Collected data
/---

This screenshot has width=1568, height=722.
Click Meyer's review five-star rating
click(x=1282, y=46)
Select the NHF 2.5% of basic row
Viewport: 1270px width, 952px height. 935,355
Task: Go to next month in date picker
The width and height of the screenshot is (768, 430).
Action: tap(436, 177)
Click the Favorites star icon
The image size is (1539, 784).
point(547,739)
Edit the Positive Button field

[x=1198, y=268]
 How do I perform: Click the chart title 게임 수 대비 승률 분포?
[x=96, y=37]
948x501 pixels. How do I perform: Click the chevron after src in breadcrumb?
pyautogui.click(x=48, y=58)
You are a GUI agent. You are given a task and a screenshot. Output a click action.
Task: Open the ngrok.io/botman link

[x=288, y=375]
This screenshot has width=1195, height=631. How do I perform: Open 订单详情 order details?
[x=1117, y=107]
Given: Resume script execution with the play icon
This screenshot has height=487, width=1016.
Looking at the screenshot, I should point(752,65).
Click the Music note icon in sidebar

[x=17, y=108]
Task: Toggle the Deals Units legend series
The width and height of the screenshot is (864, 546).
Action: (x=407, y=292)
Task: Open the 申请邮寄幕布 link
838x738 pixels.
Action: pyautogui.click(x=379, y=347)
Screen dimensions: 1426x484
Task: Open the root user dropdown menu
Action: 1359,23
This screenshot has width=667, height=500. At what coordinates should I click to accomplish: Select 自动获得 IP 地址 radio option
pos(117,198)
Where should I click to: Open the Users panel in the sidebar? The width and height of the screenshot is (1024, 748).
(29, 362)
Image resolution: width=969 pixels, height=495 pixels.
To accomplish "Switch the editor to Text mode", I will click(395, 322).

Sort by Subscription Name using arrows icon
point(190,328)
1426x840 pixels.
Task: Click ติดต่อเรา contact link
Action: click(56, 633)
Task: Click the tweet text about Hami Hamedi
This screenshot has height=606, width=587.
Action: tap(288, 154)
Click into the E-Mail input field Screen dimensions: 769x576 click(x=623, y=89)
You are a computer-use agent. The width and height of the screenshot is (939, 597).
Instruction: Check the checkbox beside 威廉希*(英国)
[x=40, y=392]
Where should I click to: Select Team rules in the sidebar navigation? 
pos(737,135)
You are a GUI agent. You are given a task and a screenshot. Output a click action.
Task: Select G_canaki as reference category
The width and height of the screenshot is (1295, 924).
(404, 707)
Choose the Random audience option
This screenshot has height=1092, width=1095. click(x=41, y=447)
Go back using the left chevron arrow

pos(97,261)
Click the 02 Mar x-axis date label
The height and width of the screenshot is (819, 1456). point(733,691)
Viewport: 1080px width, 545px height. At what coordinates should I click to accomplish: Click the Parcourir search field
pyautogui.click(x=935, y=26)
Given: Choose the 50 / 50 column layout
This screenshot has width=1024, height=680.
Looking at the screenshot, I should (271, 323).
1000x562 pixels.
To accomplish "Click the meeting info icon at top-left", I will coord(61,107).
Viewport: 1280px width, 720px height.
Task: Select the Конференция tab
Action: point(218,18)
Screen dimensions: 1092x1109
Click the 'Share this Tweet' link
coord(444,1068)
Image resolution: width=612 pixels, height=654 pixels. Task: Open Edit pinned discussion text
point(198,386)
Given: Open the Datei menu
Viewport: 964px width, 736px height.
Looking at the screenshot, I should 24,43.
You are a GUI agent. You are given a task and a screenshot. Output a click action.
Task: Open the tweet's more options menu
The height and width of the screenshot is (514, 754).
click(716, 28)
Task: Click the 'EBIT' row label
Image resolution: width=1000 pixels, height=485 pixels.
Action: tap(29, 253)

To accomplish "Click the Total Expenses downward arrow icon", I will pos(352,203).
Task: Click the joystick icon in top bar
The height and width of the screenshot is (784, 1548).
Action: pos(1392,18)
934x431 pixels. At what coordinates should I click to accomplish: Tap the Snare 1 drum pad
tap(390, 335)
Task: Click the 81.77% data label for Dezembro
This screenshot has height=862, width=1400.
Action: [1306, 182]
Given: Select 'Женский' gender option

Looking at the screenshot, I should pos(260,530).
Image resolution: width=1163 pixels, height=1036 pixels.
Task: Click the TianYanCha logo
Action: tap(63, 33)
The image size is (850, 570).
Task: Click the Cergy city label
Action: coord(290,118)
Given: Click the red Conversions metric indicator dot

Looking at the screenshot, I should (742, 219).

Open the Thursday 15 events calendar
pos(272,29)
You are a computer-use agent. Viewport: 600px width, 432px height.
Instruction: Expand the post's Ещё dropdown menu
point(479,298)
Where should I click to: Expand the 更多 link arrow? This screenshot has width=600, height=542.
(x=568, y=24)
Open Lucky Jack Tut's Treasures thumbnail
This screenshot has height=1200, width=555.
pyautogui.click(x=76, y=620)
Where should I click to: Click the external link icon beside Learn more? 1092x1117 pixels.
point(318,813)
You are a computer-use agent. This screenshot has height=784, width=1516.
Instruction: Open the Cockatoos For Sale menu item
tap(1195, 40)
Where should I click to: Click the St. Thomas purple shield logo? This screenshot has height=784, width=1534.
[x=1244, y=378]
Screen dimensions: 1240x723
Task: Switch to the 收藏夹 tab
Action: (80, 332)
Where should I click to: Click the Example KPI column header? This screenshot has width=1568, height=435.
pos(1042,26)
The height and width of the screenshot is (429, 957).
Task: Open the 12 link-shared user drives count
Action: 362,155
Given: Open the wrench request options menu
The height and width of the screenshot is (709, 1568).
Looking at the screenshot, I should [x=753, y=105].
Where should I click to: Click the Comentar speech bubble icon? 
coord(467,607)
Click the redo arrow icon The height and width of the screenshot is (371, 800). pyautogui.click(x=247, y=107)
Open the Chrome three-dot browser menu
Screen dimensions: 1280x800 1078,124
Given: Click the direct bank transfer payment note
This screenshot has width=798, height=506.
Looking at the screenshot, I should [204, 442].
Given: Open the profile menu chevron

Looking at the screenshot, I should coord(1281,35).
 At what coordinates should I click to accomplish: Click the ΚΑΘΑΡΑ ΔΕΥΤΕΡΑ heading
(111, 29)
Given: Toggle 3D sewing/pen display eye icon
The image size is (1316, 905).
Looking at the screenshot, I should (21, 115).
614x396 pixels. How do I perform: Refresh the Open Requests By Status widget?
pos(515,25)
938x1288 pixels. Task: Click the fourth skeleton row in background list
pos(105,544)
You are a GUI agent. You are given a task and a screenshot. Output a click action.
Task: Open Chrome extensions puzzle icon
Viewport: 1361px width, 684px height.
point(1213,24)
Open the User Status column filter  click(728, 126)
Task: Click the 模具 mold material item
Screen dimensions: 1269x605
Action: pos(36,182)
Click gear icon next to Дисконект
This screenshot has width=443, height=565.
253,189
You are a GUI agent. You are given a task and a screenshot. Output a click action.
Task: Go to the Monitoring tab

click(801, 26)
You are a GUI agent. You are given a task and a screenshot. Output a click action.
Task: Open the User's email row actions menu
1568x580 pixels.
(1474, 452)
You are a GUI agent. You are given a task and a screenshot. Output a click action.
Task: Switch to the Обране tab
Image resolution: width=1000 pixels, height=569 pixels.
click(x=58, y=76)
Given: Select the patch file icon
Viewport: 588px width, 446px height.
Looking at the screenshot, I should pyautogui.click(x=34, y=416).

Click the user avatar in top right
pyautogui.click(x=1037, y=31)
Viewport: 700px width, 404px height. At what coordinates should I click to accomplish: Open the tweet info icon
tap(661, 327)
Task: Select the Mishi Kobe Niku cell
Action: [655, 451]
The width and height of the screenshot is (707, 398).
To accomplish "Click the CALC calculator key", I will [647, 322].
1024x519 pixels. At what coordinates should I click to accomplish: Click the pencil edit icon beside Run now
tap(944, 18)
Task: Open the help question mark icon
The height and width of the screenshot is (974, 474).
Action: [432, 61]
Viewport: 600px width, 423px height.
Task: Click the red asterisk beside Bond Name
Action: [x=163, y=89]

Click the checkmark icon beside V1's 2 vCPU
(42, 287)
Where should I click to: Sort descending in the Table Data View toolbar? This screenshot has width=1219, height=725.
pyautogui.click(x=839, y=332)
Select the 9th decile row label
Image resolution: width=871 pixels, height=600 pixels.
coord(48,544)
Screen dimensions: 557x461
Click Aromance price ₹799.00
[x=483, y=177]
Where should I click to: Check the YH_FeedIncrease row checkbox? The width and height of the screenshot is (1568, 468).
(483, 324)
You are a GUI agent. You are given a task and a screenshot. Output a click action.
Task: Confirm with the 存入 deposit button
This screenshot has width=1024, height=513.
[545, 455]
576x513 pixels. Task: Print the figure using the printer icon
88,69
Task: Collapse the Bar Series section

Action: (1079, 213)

\---

* PROBLEM REQUIREMENTS: Pull every line containing the string "Toggle" out of the data above and copy it.

* EXERCISE SOLUTION:
Task: Toggle the Deals Units legend series
Given: Toggle 3D sewing/pen display eye icon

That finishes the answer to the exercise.